Naturally, I am an ardent exposer of nonsense, as you know; even my own!

Diodoran Studies do, indeed fluctuate, I am a firm believer in the 'Einquellen Prinzip' myself, though one has to amit that Diodoros does bring something of his own to the table (normally a trite moralising) and occasionally something of his reading leaches through to the matter he is discussing (so whilst following Ctesias in Book II he inserts Kleitarchos' measurements for the walls of Babylon). Even where he appears to contrast figures for armies or casualties, as he does most regularly for Sicilian Matters, it seems to me just as likely that he found the contrast in his source, Timaios, rather than compiling them himself (though he must have read Ephoros, as he clearly stands behind most of the Fourth Century narrative). I would also assert that he drew on Theopompos' 'Philippika' for that reign and all the detailed foreign digressions...but that's a whole new thread, however it is a slow news day.

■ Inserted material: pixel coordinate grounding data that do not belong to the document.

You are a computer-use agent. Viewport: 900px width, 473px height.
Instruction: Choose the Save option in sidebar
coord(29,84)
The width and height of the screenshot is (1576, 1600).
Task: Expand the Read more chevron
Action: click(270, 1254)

Amyntoros, whilst I would never knowingly underberate Taphoi, I think he is merely using a shorthand when continually mentioning Kleitarchos, formerly we might have strewn the thread with mentions of the Vulgate as shorthand, Hammond's attempt to demonstrate the artificiality of the term and dismissal wholesale of the 'Cleitarchan Vulgate' has led to a loss of favour for the term, Tophoi is rather retro in ascribing everything to Kleitarchos but as I think he means the whole tradition rather than the actual author (I hope) it should be indulged. Of course if P.Oxy 1748 is taken at face value and Kleitarchos WAS tutor to Ptolemy III Philomator then it is like ascribing the invention of tragedy to Shakespeare and ignoring his sources. On the other hand if Kleitarchos was broadly contemporary with Aristoboulos and Ptolemy his work may fairly be cited as the foundation for tradition of essentially fantastic and moralising accounts which contrast with the 'Court Historians'. Perhaps, there were authors that did further research, but the surviving tradition seems to fall into these two camps, with Plutarch straddling the net.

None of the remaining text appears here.